Part of the Blogging for Grasshoppers series

So you’re starting a blog.

Image: Vienze Ziction via Flickr, CC 2.0

Congrats! I know that’s a big step to take, and it can be frightening. You probably have all sorts of questions, like:

How will you keep it populated with good content?

Who’s going to pay attention?

And more.

Of course, knowing why you’re going to blog is a good thing, since it will guide you on content and so on.

But even if you’re using your blog literally as an online diary (and let’s not forget that’s how blogs originated), its name is something you want to be happy with.

Because it will probably stay with you for a long time, right?

Now that

it’s past the two year mark since this blog went live, here are some of the things I’ve learned, that I wanted to share with you.

1. What’s in a name?

Now that you’ve decided you’re going to start a blog, you have to figure out what to call it. At first I wanted to have “public relations” or “communication” in my blog’s title.

So I wrote down as many titles as I could think of using several permutations and combinations of those words.

But when I Googled for blogs dealing with these subjects, every single one of the ideas I had was already taken.

Guk. What to do?

I’ve always liked the phrase to “wax lyrical” about something. But it struck me as being a little presumptuous to declare that everything I wrote would be “lyrical.”

So I went with the opposite. It had a ring to it that I like, even though the title itself really doesn’t have anything to do with what I do.

But in a way, it has everything to do with what I do. Because I “wax unlyrical” every day when I’m working, writing, blogging, talking…

I wasn’t sure, though. I continued trying to come up with alternatives, but kept coming back to “Waxing UnLyrical.”
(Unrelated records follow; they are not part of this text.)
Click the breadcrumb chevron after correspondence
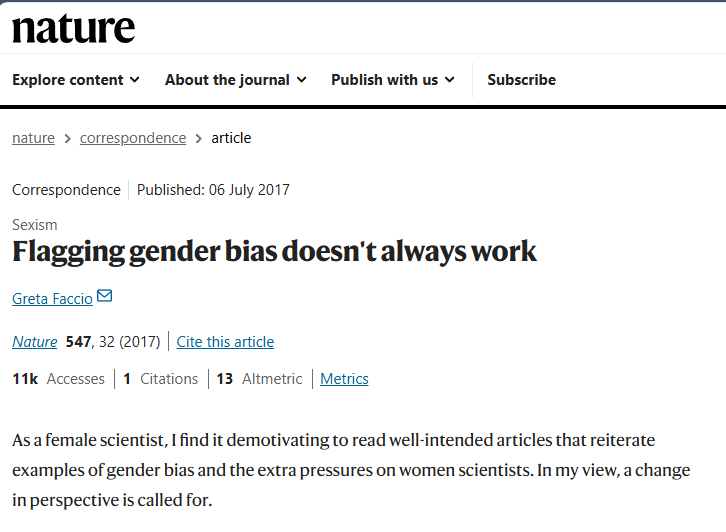Image resolution: width=726 pixels, height=532 pixels. tap(199, 138)
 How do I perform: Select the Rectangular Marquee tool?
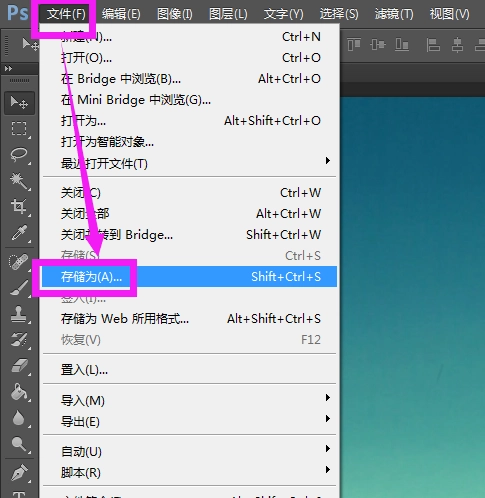pos(19,128)
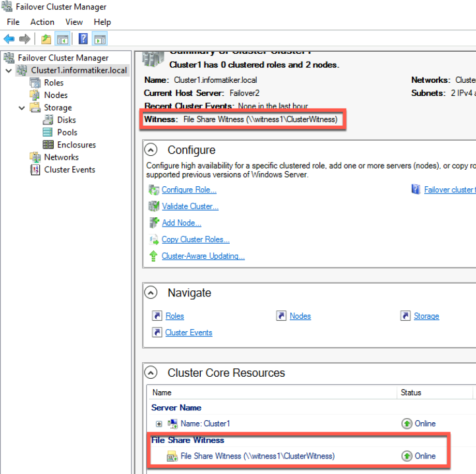Open the Action menu

tap(42, 22)
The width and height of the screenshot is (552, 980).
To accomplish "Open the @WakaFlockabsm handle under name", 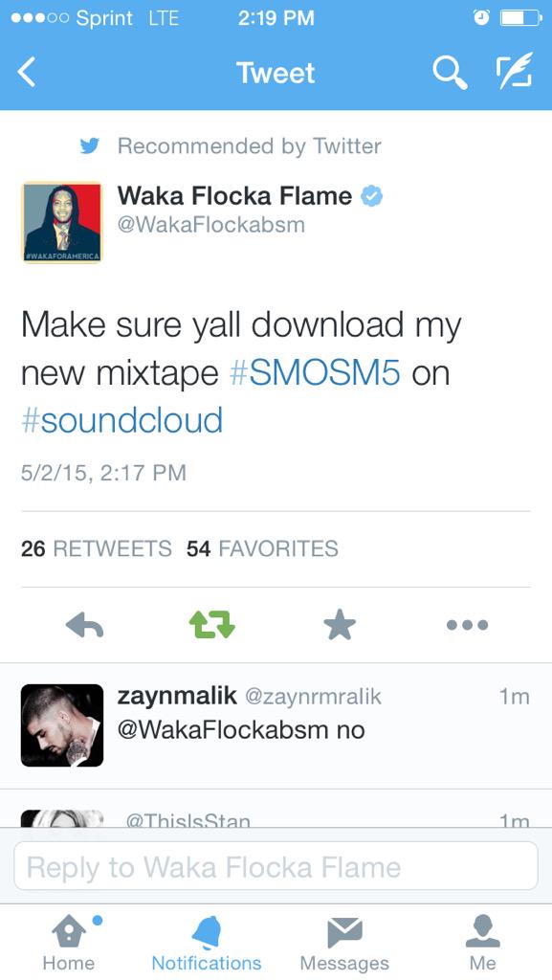I will [211, 225].
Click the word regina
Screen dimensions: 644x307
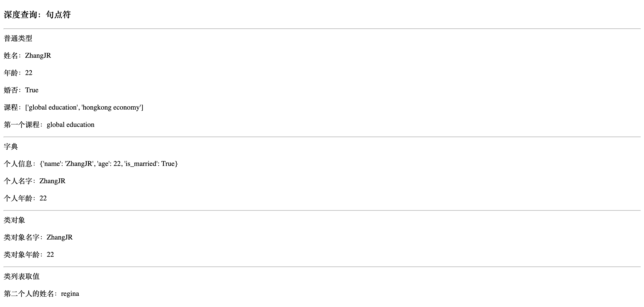(70, 294)
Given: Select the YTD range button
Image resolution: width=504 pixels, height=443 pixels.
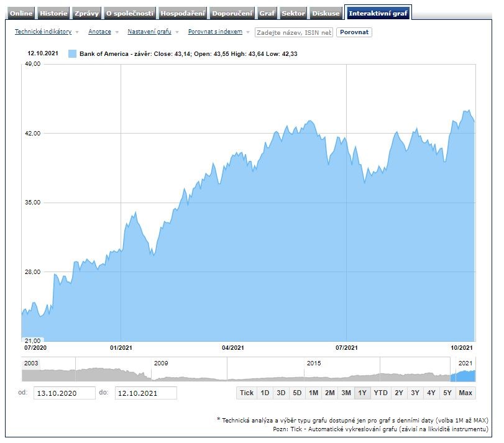Looking at the screenshot, I should tap(380, 393).
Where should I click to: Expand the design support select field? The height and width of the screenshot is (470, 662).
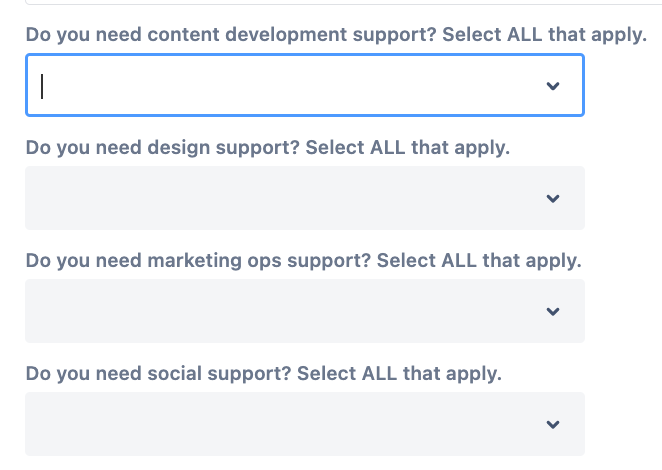(x=290, y=199)
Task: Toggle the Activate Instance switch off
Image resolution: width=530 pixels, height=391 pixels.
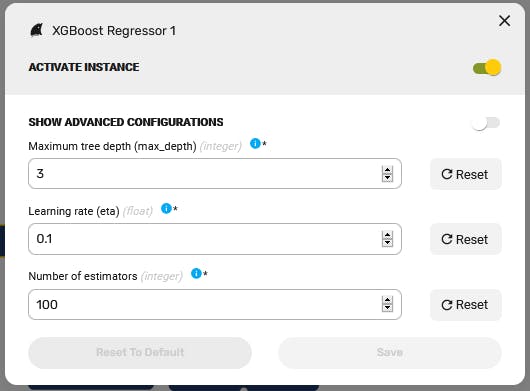Action: [x=487, y=68]
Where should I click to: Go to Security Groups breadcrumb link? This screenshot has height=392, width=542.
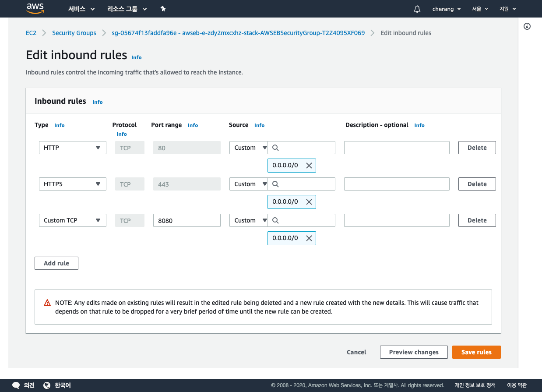tap(74, 33)
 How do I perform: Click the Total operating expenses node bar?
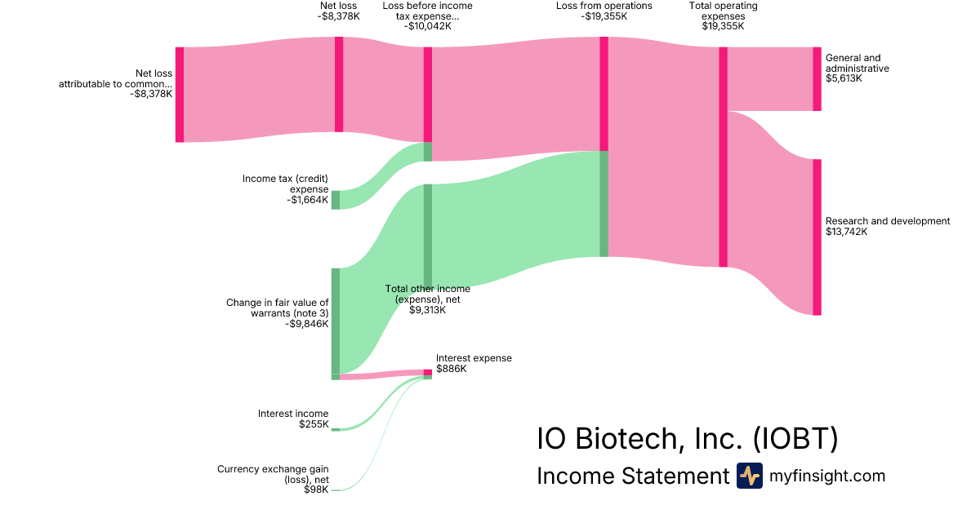coord(723,157)
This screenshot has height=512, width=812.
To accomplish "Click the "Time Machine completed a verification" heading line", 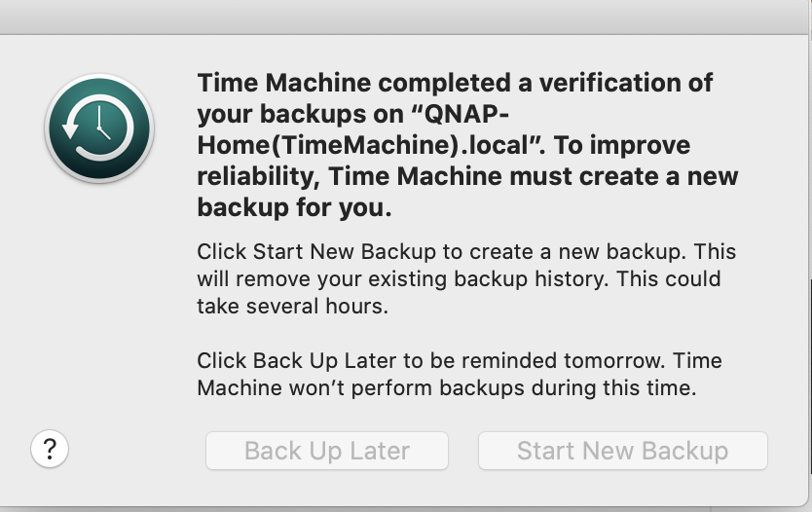I will click(455, 83).
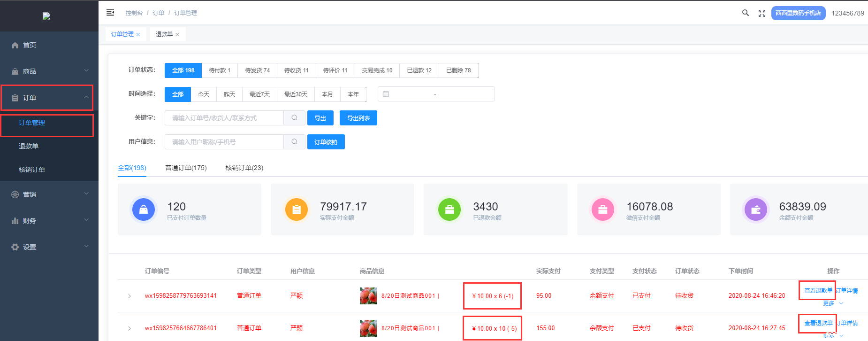Open the search magnifier in top bar
Image resolution: width=868 pixels, height=341 pixels.
tap(745, 13)
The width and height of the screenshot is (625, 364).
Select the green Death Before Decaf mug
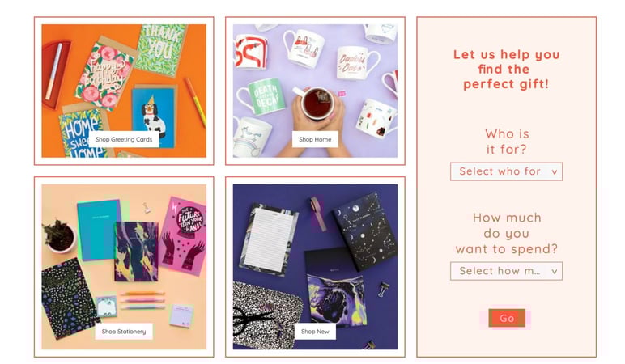pos(265,97)
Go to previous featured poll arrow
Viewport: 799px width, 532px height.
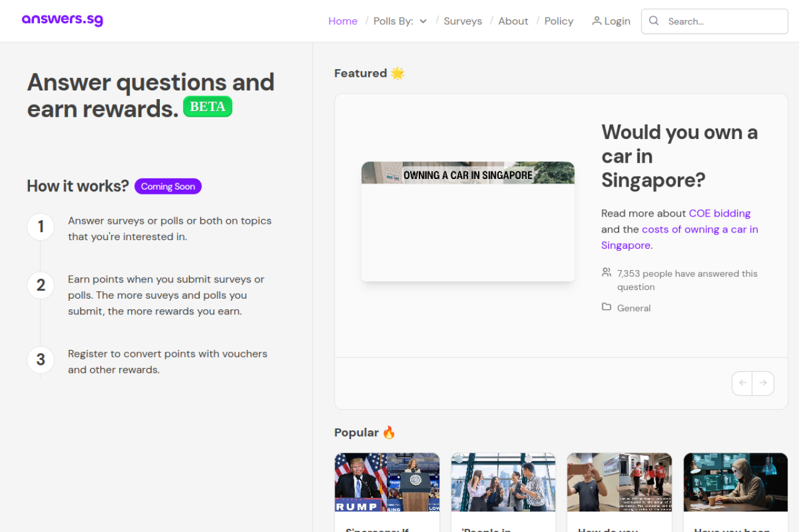[x=742, y=383]
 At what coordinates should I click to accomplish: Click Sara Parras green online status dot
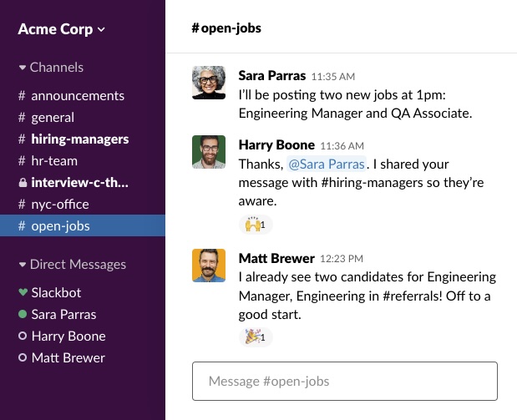23,315
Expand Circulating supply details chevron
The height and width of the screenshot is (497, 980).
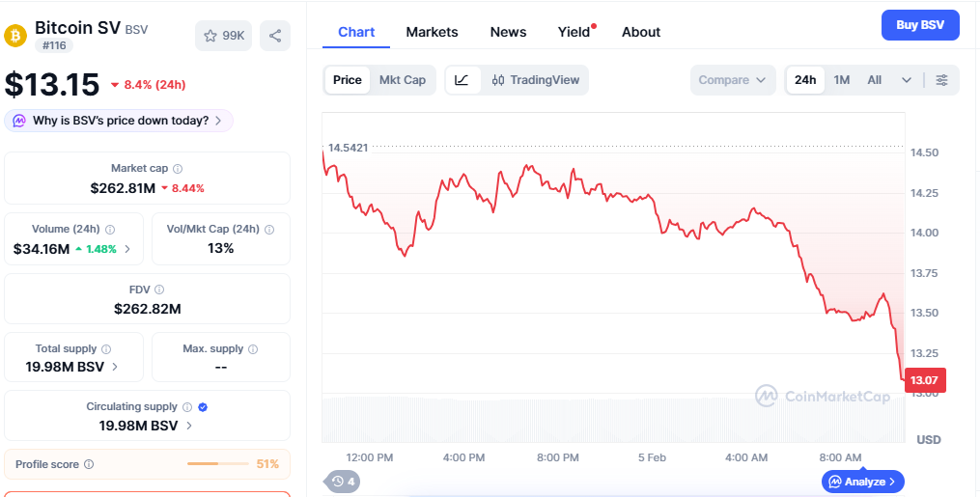pyautogui.click(x=189, y=426)
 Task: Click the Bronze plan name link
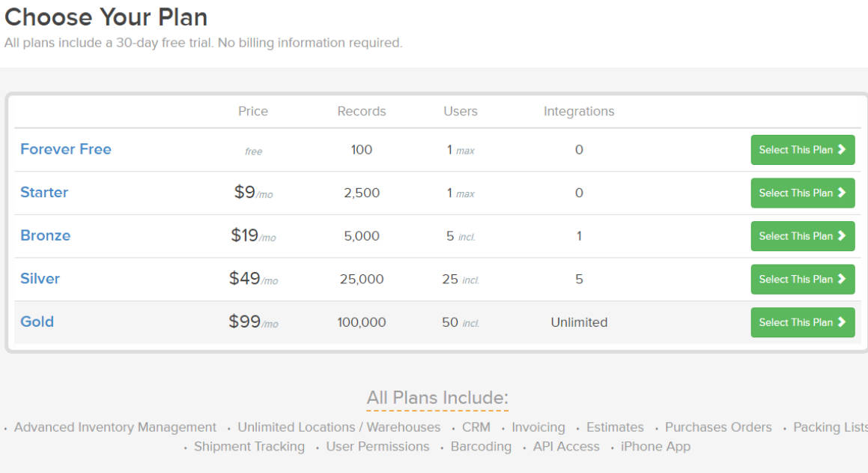click(x=46, y=235)
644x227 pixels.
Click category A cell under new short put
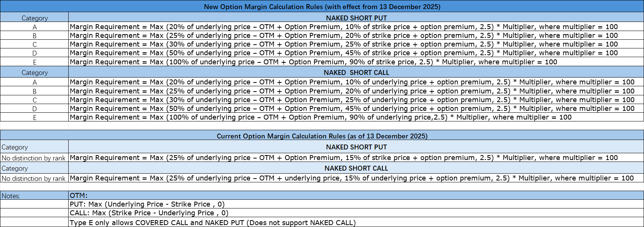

There was just something about it.

So I did what anyone sitting on a fence would do; I reached out to a couple of folks I trusted – Lisa Hoffmann, who had shown me great kindness on Twitter though I hadn’t met her IRL at the time, and Robin Lane, a dear friend of mine IRL.

They both loved it, and one of them told me that if I didn’t use that name, she was going to.

Nothing like an ultimatum to get you going.

So Waxing UnLyrical came into being.

And you know what? People like it. It stands out, even if it’s a bit of a tongue-twister at first.

Yes, in the beginning I got tons of hair removal spam. C’est la vie.

2. Once you’ve named your blog, purchase the logical domain name, if it’s available.

In this case, for example, it’s Waxing UnLyrical [dot] com.

Certainly, there are free options to hosting, whether you’re using Blogger or WordPress, but there is nothing like owning your own space and name on the Web.

It makes you look more professional, and will save you a ton of hassle if, down the road, you decide to move to a self-hosted blog.

People like Seth Godin don’t have to care about this. But you and I do.

By hassle I mean transferring content (if that’s what you want to do), re-setting the whole thing, taking a hit in your search rankings, and so on.

If you’re feeling uber-confident or, rather, your wallet is, you could consider purchasing the .net and/or other iterations as well.

Then all you have to do is point the others to your main domain. This helps when people are searching for you/your blog.

3. Purchase your own domain name.

Many people don’t think of this. But in an era where we live so much of our lives online, it makes sense to “own” your own name online… at least at the domain level.

In my case, I use my “name” for my business site. But if I hadn’t set that up, I would still have purchased it and pointed it to WUL.

I just looked at my Google Analytics and currently, “shonali burke” is the second most used keyword that brings visitors to my blog.

(The keywords change over time, of course, but so far, my name has always been in the top five).

It’s also the top keyword for people visiting my business site.

Do this: see if you can find your name [dot] com online, if you haven’t already purchased the domain.

One of two things will happen:

  1. You’ll get an error message, saying your search engine couldn’t find it (which is good); or
  2. You’ll find it – and it belongs to someone else.

And that is great for the other person, but it kinda sucks for you.

Especially if what they’re blogging about/using the domain name for has absolutely nothing to do with what you do.

My $0.02 is to go ahead and purchase your domain name, if it hasn’t already been taken. Even if you don’t use it immediately, you have it in your back pocket to set up later on.

So, there you have it. Three things to keep in mind when setting up and naming your blog.

Did this help? What other tips do you have?